EXERCISE DETAILS — Copy out verbatim the entries from the line containing "Open official_pepe's profile picture" through the line containing "Action: point(407,80)", inclusive.

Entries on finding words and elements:
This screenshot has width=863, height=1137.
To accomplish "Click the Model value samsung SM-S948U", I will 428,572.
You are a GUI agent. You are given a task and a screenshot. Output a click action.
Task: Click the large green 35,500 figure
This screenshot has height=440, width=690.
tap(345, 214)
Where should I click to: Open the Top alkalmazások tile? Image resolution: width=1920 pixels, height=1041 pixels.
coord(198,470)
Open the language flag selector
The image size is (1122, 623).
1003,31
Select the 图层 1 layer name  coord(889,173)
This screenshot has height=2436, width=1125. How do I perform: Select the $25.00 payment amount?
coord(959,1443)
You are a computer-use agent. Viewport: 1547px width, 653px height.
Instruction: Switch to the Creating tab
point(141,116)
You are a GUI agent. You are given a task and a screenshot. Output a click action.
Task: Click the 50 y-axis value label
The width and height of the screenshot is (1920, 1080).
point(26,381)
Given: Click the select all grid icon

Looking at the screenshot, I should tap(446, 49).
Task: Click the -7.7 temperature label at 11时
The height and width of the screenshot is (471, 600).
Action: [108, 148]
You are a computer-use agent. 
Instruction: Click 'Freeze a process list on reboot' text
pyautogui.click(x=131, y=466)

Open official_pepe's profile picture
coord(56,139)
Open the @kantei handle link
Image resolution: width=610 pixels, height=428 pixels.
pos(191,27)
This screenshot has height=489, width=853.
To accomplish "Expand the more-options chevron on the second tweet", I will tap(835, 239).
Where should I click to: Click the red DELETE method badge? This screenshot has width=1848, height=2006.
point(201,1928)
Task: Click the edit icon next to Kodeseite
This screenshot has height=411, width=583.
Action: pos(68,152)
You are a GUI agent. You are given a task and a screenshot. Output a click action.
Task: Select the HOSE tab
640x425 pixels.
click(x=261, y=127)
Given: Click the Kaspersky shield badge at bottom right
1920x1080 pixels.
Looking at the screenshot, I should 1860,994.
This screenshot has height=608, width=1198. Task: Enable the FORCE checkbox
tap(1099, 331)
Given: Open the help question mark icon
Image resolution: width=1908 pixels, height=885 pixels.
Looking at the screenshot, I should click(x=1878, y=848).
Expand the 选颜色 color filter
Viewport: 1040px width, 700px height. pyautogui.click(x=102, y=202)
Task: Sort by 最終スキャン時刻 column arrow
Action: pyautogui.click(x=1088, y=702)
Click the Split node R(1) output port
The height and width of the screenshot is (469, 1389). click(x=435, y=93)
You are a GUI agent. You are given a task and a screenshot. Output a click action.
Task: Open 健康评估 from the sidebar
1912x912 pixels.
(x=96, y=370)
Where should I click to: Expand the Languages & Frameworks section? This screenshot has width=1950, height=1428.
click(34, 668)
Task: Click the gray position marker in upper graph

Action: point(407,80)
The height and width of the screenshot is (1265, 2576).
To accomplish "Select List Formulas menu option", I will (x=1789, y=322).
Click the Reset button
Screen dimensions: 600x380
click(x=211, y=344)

EXPECTED OUTPUT —
Open official_pepe's profile picture
coord(56,139)
Open the @kantei handle link
Image resolution: width=610 pixels, height=428 pixels.
pos(191,27)
This screenshot has height=489, width=853.
To accomplish "Expand the more-options chevron on the second tweet", I will tap(835, 239).
Where should I click to: Click the red DELETE method badge? This screenshot has width=1848, height=2006.
point(201,1928)
Task: Click the edit icon next to Kodeseite
This screenshot has height=411, width=583.
Action: pos(68,152)
You are a GUI agent. You are given a task and a screenshot. Output a click action.
Task: Select the HOSE tab
640x425 pixels.
click(x=261, y=127)
Given: Click the Kaspersky shield badge at bottom right
1920x1080 pixels.
Looking at the screenshot, I should 1860,994.
This screenshot has height=608, width=1198. Task: Enable the FORCE checkbox
tap(1099, 331)
Given: Open the help question mark icon
Image resolution: width=1908 pixels, height=885 pixels.
Looking at the screenshot, I should click(x=1878, y=848).
Expand the 选颜色 color filter
Viewport: 1040px width, 700px height. pyautogui.click(x=102, y=202)
Task: Sort by 最終スキャン時刻 column arrow
Action: pyautogui.click(x=1088, y=702)
Click the Split node R(1) output port
The height and width of the screenshot is (469, 1389). click(x=435, y=93)
You are a GUI agent. You are given a task and a screenshot. Output a click action.
Task: Open 健康评估 from the sidebar
1912x912 pixels.
(x=96, y=370)
Where should I click to: Expand the Languages & Frameworks section? This screenshot has width=1950, height=1428.
click(34, 668)
Task: Click the gray position marker in upper graph

Action: point(407,80)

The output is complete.